阅读文本:

[恢]hdu 1372

2011-12-25 09:14:55

地址：http://acm.hdu.edu.cn/showproblem.php?pid=1372

题意：8*8的棋盘，给两个点，问Knight最少走几步能从一个点走到另一个点。

mark：直接bfs即可。

代码：

# include <stdio.h>
# include <string.h>


# define SIZE 8


int graph[70][70] ;
int visited[10][10] ;
int q[1000] ;


int min(int a, int b){return a<b?a:b;}
int abs(int n){return n<0?-n:n;}


void bfs (int idx)
{
    int i, pos ;
    int front = 0, rear = 0 ;
    int x, y, xx, yy, step ;
    int tab[8][2] = {-2, -1, -2, 1, -1, -2, -1, 2, 
                    1, -2, 1, 2, 2, -1, 2, 1} ;
    graph[idx][idx] = 0 ;
    q[rear++] = idx ;
    while (front != rear)
    {
        pos = q[front++] ;
        step = graph[idx][pos] ;
        x = pos/8, y = pos % 8 ;
        for (i = 0 ; i < 8 ; i++)
        {
            xx = x + tab[i][0] ;
            yy = y + tab[i][1] ;
            if (xx < 0 || xx >= 8 || yy < 0 || yy >= 8)
                continue ;
            if (graph[idx][xx*8+yy] < 100) continue ;
            graph[idx][xx*8+yy] = step + 1 ;
            q[rear++] = xx*8+yy ;
        }
    }
}


int main ()
{
    char a,b,c,d ;
    int i, x1, y1, x2, y2 ;
    
    memset (graph, 0x7f, sizeof(graph)) ;
    while (~scanf ("%c%c %c%c%*c", &a, &b, &c, &d))
    {
        x1 = a-'a', y1 = b-'1' ;
        x2 = c-'a', y2 = d-'1' ;
        bfs (x1*8+y1) ;
        printf ("To get from %c%c to %c%c takes %d knight moves.\n",
            a, b, c, d, graph[x1*8+y1][x2*8+y2]) ;
    }
    return 0 ;
}

数据摘录:
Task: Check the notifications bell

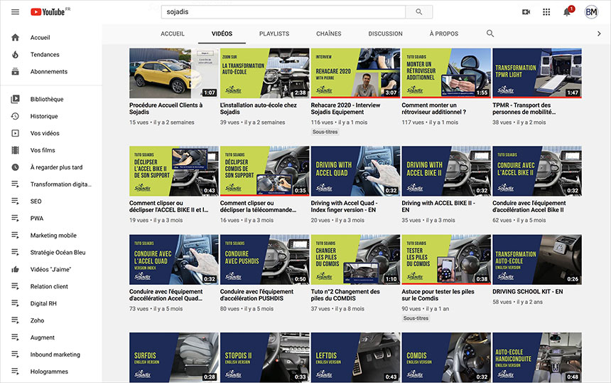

练习目标: 列出阅读文本的代码中定义的全部函数名称。

练习结果: min、abs、bfs、main